-- BRIEF --
Only the lines from the start of the entries through the line with "You are a GUI agent. The screenshot is 1470×1075." are wanted; please output them exactly.

┌──

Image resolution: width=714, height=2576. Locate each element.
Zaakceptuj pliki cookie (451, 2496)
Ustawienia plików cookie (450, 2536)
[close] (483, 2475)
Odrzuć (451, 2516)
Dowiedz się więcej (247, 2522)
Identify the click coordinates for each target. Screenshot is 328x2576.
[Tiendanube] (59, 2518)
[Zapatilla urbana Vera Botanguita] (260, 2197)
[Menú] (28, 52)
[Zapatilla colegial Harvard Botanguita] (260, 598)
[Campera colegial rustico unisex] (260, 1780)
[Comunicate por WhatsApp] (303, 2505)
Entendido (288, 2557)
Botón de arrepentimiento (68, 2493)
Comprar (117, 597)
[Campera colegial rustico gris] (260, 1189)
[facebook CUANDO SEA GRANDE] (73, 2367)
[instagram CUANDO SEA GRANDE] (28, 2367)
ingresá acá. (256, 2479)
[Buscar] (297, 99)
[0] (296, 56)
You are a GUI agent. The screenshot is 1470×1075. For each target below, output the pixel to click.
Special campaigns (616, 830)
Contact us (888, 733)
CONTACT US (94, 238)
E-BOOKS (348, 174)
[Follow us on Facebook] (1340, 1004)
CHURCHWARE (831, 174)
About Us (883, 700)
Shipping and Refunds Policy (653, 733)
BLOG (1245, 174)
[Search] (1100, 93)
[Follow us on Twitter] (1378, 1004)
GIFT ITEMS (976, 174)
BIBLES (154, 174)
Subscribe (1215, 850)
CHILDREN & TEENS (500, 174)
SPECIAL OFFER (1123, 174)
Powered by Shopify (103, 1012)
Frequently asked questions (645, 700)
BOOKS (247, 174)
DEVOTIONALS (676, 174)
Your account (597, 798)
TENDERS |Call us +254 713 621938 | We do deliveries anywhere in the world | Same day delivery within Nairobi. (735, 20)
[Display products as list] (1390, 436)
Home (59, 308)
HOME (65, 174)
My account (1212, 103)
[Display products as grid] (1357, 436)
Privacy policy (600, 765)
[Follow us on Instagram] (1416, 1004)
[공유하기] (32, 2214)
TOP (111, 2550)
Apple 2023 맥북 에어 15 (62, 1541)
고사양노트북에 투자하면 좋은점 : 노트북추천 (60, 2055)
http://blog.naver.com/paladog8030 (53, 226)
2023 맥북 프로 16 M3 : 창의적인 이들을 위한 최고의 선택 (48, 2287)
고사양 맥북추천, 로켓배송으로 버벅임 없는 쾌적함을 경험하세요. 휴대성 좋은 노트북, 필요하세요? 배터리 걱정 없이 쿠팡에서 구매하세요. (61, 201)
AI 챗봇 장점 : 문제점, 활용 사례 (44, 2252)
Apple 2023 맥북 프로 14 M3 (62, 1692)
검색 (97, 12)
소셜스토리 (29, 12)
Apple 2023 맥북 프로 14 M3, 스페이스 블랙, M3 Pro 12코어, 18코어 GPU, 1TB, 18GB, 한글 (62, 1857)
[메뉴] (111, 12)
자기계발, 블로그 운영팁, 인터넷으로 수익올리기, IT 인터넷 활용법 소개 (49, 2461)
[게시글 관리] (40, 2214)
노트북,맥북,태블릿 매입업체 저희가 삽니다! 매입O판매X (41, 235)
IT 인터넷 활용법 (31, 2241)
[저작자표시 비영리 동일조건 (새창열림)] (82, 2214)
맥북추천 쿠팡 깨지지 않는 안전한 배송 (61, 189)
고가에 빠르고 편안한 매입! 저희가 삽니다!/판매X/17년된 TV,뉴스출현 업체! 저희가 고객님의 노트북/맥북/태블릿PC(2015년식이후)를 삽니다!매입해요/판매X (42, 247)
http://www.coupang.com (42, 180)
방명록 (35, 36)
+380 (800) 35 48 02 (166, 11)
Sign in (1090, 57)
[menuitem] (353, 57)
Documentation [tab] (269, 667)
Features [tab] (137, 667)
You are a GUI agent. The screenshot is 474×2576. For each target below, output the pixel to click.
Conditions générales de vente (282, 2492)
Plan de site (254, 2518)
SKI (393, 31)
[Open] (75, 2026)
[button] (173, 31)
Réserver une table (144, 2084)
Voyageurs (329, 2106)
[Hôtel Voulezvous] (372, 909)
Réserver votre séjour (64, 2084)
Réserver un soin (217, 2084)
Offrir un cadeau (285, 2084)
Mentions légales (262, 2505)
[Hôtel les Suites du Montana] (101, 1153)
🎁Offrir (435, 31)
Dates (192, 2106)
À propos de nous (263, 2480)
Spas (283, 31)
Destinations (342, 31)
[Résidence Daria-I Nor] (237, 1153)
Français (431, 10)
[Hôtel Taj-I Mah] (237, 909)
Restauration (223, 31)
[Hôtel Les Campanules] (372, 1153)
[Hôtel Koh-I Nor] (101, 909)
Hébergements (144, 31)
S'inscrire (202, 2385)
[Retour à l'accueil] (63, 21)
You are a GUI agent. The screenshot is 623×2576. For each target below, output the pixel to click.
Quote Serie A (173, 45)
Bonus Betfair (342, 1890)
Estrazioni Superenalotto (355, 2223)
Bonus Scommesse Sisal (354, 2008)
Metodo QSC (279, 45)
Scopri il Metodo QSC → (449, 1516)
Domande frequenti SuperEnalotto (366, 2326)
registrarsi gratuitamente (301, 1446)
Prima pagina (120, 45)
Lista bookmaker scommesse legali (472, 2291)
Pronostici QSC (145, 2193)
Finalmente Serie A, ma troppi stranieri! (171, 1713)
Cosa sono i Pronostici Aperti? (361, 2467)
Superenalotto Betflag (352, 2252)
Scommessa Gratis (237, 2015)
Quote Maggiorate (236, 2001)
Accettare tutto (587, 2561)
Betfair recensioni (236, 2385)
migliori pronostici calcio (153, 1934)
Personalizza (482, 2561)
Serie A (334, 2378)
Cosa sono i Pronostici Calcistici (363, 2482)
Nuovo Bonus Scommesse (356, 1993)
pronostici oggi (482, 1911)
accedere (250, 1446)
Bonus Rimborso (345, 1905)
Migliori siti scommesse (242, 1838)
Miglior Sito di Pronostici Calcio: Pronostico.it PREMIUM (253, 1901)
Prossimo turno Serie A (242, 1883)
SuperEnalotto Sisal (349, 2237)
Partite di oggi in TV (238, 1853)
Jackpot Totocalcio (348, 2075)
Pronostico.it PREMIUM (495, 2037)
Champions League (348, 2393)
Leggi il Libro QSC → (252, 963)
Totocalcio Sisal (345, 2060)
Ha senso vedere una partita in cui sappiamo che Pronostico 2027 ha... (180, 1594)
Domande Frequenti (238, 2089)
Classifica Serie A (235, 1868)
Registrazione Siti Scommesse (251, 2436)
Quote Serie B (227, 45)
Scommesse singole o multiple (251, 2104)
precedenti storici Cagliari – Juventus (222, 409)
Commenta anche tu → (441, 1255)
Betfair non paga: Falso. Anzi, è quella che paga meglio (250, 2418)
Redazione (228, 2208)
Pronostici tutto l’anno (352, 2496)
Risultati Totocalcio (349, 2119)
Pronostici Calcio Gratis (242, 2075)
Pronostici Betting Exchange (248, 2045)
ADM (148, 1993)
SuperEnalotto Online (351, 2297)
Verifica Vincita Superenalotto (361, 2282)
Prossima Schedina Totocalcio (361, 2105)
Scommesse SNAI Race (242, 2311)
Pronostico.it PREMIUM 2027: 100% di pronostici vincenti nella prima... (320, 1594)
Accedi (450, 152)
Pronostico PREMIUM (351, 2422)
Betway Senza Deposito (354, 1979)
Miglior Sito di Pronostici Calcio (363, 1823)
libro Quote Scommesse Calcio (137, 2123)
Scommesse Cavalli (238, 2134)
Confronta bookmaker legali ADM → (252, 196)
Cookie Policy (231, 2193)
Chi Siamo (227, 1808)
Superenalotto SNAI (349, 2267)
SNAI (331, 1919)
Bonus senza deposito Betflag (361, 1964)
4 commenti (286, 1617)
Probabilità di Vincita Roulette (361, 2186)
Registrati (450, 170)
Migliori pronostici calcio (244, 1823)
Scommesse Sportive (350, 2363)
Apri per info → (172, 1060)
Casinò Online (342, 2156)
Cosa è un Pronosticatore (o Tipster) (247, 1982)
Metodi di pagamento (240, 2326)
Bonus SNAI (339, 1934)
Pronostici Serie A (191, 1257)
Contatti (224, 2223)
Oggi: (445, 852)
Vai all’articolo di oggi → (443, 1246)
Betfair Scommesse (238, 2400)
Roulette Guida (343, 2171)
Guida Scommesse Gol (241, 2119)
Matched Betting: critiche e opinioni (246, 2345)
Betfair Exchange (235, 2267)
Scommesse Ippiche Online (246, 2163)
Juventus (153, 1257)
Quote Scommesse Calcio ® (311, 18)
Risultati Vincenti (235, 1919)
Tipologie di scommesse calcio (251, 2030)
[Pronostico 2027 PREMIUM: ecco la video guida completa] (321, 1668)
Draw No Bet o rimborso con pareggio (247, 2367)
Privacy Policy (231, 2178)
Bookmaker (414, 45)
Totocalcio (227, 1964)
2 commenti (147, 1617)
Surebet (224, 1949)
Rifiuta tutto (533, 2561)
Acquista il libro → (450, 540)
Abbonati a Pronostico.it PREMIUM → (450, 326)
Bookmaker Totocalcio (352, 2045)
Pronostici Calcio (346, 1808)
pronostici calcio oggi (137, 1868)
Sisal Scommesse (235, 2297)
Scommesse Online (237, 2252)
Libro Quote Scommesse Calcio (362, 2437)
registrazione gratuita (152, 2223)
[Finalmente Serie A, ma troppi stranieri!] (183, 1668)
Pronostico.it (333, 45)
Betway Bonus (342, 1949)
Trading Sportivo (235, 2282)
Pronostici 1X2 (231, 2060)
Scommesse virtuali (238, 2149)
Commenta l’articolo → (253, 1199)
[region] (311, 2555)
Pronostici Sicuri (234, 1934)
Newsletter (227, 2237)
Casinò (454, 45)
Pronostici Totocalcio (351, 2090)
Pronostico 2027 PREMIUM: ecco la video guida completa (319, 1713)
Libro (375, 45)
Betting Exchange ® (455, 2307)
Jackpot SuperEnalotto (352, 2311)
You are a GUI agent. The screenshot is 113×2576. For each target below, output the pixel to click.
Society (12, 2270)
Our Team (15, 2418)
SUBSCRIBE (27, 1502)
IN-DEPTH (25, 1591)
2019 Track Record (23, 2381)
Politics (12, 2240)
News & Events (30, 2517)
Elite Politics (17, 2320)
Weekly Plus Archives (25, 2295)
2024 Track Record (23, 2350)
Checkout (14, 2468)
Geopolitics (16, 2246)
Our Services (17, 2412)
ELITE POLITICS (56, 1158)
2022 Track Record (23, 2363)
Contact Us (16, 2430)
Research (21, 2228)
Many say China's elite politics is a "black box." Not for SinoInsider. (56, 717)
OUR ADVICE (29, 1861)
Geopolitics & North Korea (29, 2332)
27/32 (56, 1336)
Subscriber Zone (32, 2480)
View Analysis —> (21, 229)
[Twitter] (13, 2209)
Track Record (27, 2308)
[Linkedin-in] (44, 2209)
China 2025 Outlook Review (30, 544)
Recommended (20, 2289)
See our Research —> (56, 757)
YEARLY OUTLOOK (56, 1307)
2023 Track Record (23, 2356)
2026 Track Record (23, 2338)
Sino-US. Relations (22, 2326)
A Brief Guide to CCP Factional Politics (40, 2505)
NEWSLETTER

└──

-- SOLUTION --
Image resolution: width=714, height=2576. Locate each element.
Zaakceptuj pliki cookie (451, 2496)
Ustawienia plików cookie (450, 2536)
[close] (483, 2475)
Odrzuć (451, 2516)
Dowiedz się więcej (247, 2522)
Identify the click coordinates for each target. Screenshot is 328x2576.
[Tiendanube] (59, 2518)
[Zapatilla urbana Vera Botanguita] (260, 2197)
[Menú] (28, 52)
[Zapatilla colegial Harvard Botanguita] (260, 598)
[Campera colegial rustico unisex] (260, 1780)
[Comunicate por WhatsApp] (303, 2505)
Entendido (288, 2557)
Botón de arrepentimiento (68, 2493)
Comprar (117, 597)
[Campera colegial rustico gris] (260, 1189)
[facebook CUANDO SEA GRANDE] (73, 2367)
[instagram CUANDO SEA GRANDE] (28, 2367)
ingresá acá. (256, 2479)
[Buscar] (297, 99)
[0] (296, 56)
You are a GUI agent. The screenshot is 1470×1075. For each target below, output the pixel to click.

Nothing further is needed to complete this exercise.